Na Toca dos Leões: Em outubro de 2005, o Tribunal de Justiça de Goiás cassou liminar que impedia venda do livro Na Toca dos Leões, de Fernando Morais. O livro fora apreendido por ordem do juiz Jeová Sardinha, da 7.ª Vara Cível de Goiânia.

Sinfonia: Em 2008, a filha de Guimarães Rosa, Vilma, conseguiu na 24.ª Vara Civel do Rio o recolhimento de Sinfonia Minas Gerais: a Vida e a Literatura de João Guimarães Rosa (LGE, 2008), de Alaor Barbosa, alegando "plágio, lesão de direitos" e falta de autorização.

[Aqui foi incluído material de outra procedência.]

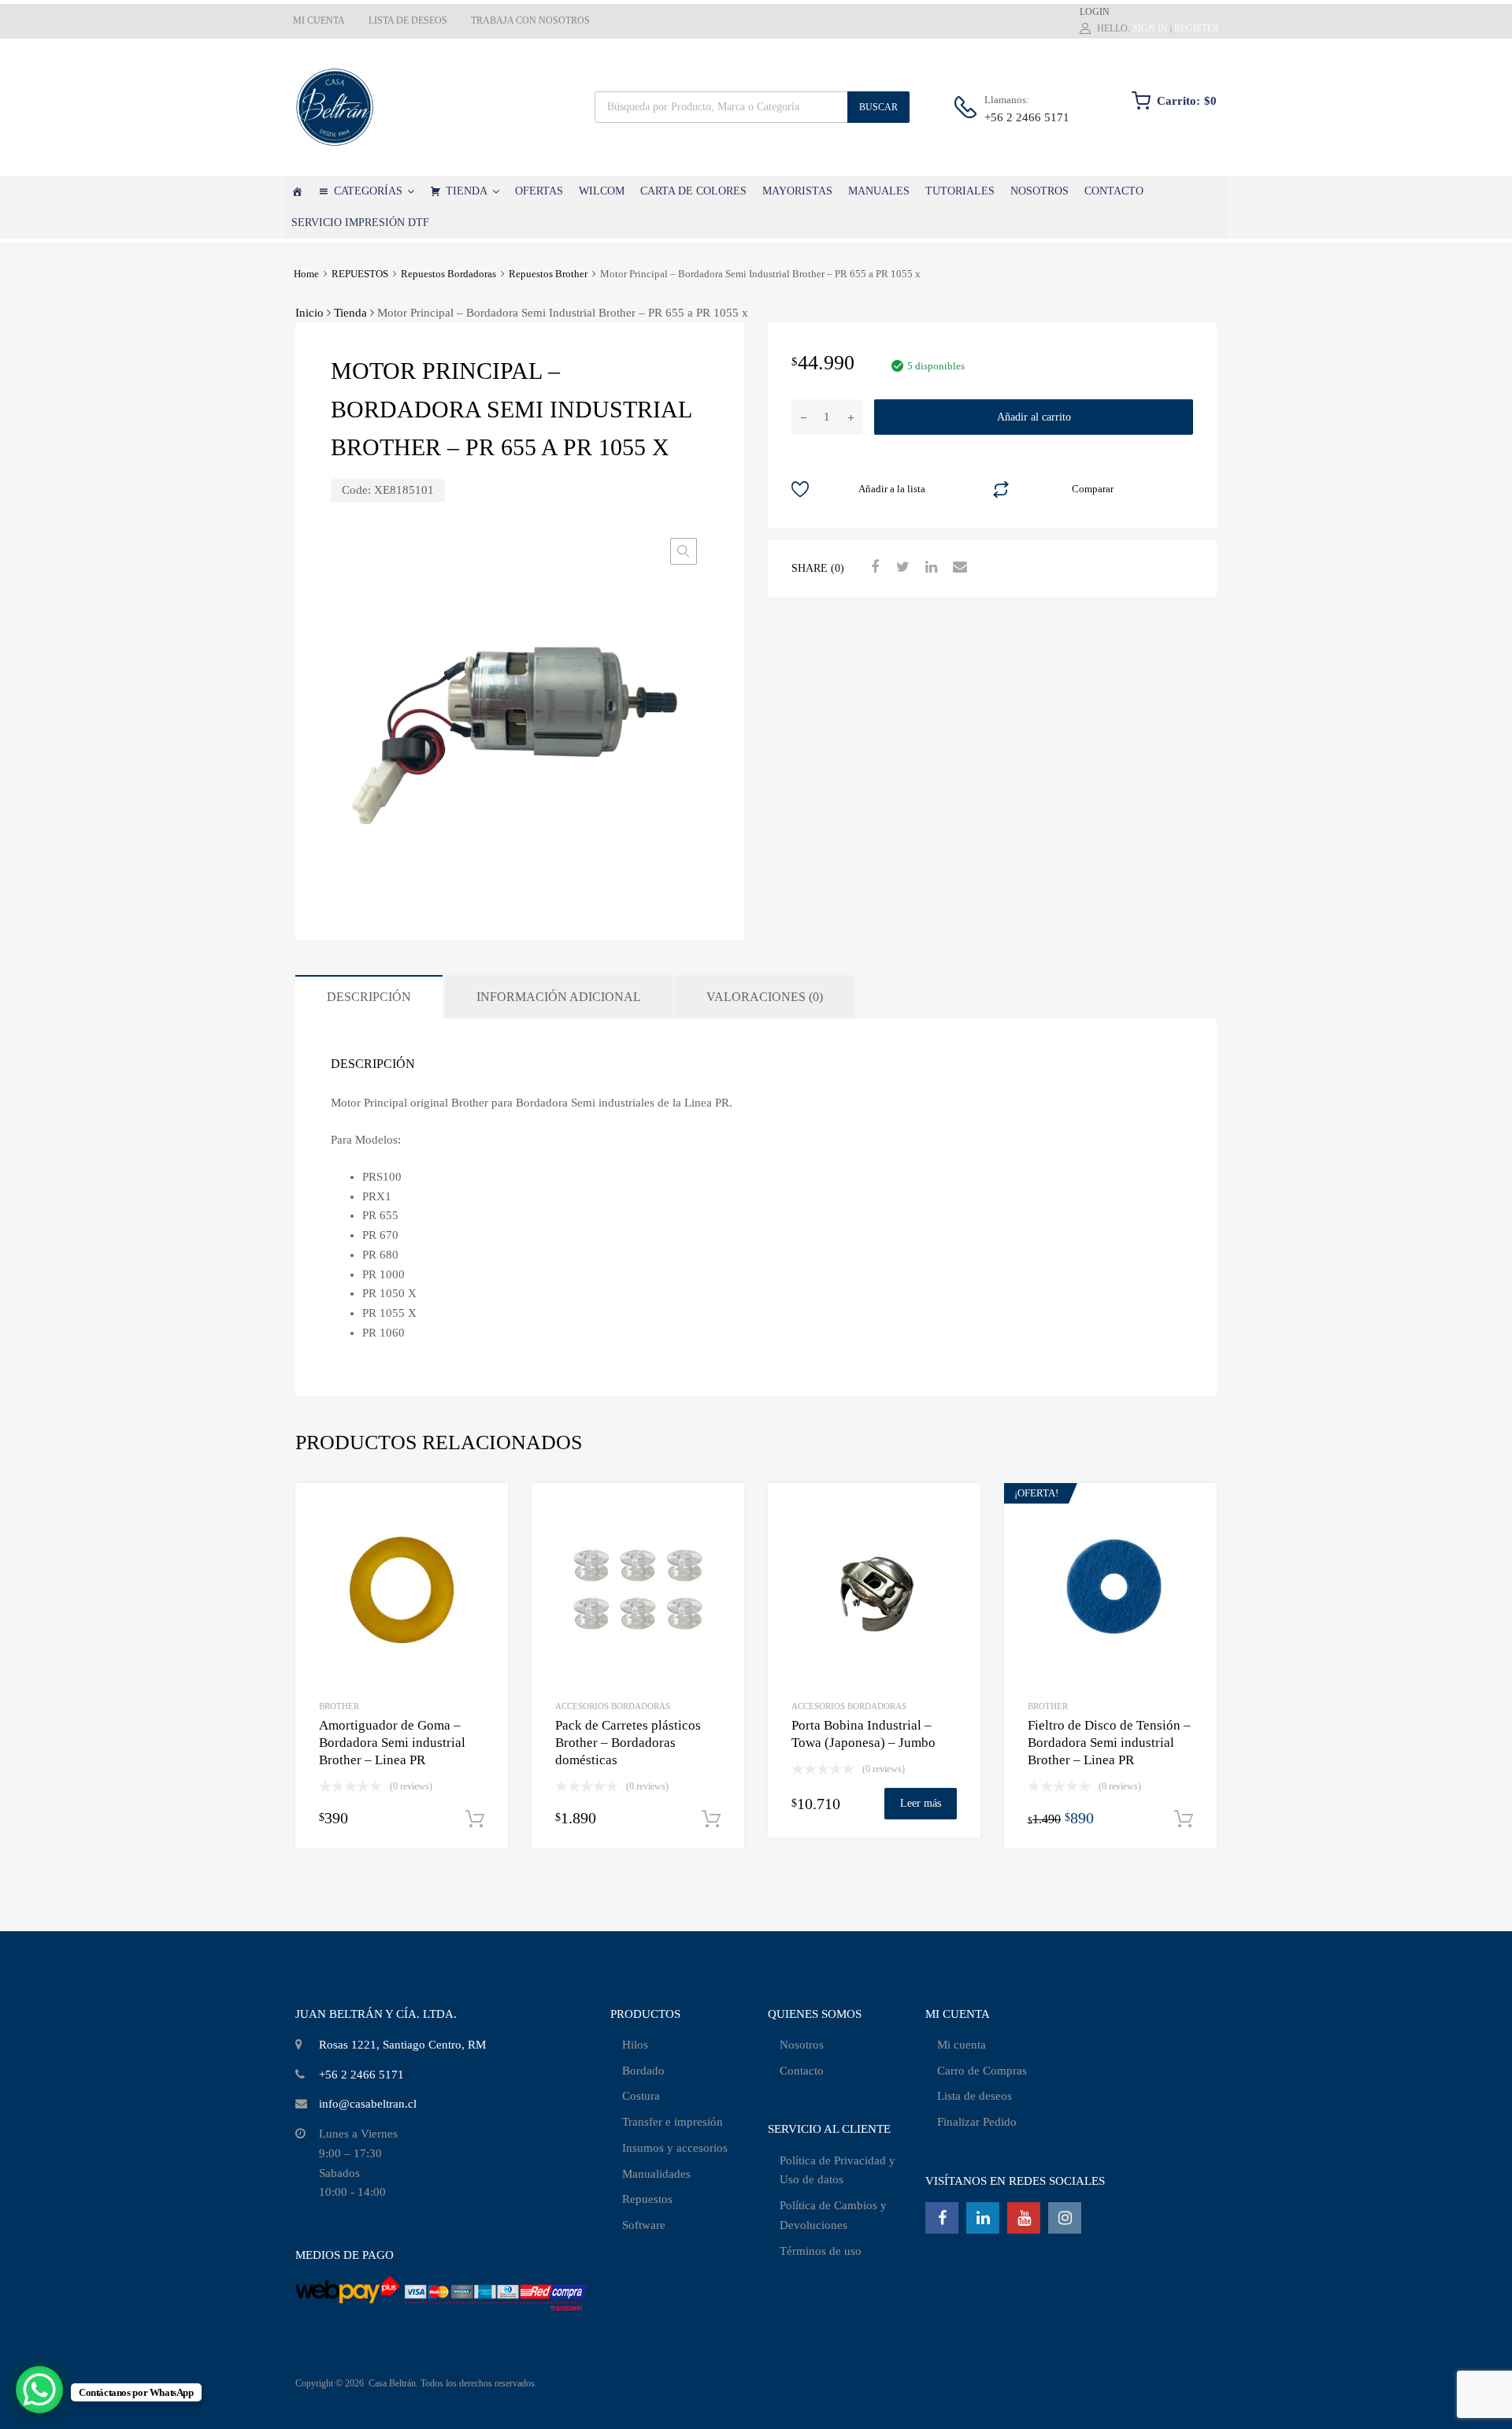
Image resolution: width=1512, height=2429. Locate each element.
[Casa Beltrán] (297, 191)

Vinil: André Midani, autor de Música, Ídolos e Poder - Do Vinil ao Download (Nova Fronteira), sua autobiografia, foi notificado pela família do nonagenário Enrique Lebendiger, ex-dono da RGE. Midani o descreve, no livro, como "figura exótica que não tinha capacidade nem seriedade profissional" para acompanhar Chico Buarque.

Em Detalhes: O caso mais rumoroso de censura recente foi o do livro Roberto Carlos em Detalhes (Planeta, 2006), de Paulo César Araújo - Roberto viu invasão de privacidade no livro.